§ Task item: Output the records below verbatim, minus the pictures.

§ Data extract:

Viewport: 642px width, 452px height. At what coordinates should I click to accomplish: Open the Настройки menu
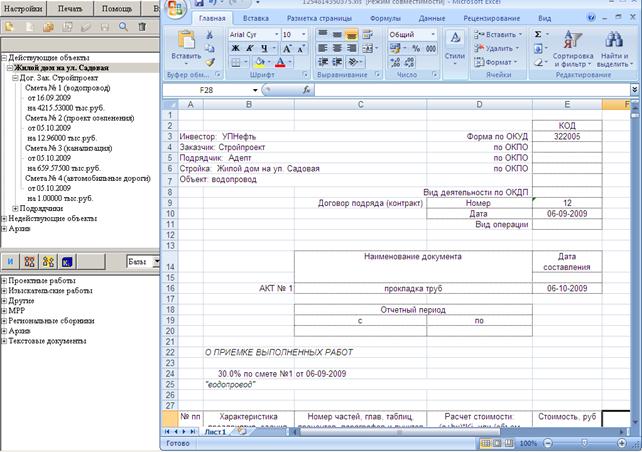click(23, 9)
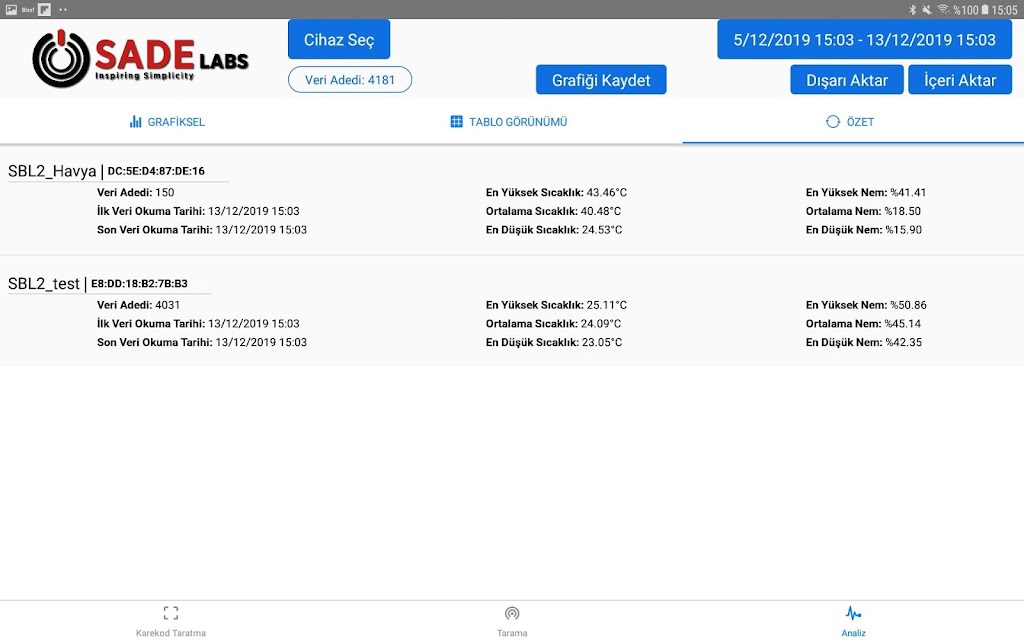1024x640 pixels.
Task: Open the date range picker button
Action: tap(864, 39)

§ Response to the exercise:
Viewport: 642px width, 452px height. At what coordinates should I click to accomplish: Open the Настройки menu
click(23, 9)
1024x640 pixels.
Task: Open the date range picker button
Action: tap(864, 39)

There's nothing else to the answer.